Allan Visser, petani tulip generasi ketiga yang menggunakan robot AI itu mengatakan, “Di setiap kebun tulip, pasti ada berapa persennya yang sakit, dan setiap tahun tulip-tulip itu harus dicabut untuk mencegah tulip yang sakit menulari tulip yang sehat. Dulu kita selalu melakukannya secara manual dan kita tidak pernah bisa melakukannya semuanya dalam setahun karena terlalu banyak. Dan kini kita sudah punya robot ini. Robot yang sungguh luar biasa. Dia bisa mengerjakannya sepanjang hari, sepanjang malam, sepanjang akhir pekan. Dia tidak pernah beristirahat.
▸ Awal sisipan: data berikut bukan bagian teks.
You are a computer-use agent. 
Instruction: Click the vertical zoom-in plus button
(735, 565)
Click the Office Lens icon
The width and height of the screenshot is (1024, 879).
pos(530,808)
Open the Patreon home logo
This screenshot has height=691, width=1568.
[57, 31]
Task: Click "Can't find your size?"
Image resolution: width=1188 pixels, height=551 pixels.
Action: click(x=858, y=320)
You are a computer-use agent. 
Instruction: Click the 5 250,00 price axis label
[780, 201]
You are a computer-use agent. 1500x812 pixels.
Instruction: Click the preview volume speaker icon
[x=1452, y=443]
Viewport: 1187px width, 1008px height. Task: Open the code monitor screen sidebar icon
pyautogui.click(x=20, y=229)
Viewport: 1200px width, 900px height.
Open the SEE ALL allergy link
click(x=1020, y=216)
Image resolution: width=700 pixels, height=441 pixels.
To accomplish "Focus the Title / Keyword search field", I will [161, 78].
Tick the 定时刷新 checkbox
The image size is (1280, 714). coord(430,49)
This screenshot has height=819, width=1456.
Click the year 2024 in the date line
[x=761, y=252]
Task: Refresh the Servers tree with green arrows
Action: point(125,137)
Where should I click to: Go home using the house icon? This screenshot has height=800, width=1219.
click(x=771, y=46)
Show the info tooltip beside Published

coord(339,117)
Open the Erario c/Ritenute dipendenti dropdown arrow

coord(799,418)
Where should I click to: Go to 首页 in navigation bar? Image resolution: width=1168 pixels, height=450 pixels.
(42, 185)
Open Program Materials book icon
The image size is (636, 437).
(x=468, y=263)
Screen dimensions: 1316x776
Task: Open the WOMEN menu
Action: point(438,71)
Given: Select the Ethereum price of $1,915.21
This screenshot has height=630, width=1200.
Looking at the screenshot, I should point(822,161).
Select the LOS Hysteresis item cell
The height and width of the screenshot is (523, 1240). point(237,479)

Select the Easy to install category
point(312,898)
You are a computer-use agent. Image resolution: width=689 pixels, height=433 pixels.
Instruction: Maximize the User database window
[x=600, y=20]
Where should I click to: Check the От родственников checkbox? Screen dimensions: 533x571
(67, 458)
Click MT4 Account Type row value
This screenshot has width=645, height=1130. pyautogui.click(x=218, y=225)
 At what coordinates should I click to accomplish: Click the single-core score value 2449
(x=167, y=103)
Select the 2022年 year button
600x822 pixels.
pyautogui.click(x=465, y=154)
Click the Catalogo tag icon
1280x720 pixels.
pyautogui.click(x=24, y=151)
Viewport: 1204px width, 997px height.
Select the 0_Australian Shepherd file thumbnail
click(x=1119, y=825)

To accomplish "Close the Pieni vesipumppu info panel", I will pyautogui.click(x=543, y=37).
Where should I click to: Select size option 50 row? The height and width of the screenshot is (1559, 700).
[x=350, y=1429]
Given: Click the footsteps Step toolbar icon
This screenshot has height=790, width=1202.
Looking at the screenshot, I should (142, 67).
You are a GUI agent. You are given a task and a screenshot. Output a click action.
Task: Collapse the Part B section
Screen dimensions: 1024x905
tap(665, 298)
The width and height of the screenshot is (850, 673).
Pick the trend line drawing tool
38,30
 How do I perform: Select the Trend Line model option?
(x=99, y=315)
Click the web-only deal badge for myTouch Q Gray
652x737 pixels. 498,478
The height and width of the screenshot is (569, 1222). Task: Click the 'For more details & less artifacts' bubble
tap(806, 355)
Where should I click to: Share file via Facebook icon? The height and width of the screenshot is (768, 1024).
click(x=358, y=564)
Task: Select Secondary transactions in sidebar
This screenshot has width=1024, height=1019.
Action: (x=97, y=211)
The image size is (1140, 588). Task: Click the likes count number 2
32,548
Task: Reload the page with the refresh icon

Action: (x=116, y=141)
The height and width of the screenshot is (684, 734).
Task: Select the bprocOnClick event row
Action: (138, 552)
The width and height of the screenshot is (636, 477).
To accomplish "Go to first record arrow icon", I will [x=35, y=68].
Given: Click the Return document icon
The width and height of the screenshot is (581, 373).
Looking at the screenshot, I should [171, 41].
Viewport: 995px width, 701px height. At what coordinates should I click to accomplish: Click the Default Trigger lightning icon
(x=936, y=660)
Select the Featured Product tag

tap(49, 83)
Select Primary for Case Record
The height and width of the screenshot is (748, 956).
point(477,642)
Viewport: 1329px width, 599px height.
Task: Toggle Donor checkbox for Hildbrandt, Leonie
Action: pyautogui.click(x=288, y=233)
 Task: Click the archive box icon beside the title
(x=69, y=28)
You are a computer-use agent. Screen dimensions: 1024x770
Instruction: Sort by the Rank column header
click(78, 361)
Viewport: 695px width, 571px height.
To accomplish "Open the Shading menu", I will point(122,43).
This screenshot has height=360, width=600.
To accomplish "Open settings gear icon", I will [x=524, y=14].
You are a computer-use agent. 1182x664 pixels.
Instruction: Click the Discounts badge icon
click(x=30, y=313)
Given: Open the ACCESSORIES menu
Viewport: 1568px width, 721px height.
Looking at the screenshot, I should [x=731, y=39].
Ia pun melakukannya secara lebih baik daripada tenaga manusia.”
Robot itu bergerak mengikuti jalur ulat melintasi kebun dengan kecepatan satu kilometer per jam untuk memburu garis-garis merah pada daun tulip yang terinfeksi penyakit.
Erik de Jong dari H2L Robotics, perusahaan yang membuat robot itu, mengatakan bahwa kecerdasan buatan membantu mereka mengidentifikasi bunga yang sakit dan secara presisi menunjuk bunga yang perlu dihancurkan dengan menggunakan titik koordinat.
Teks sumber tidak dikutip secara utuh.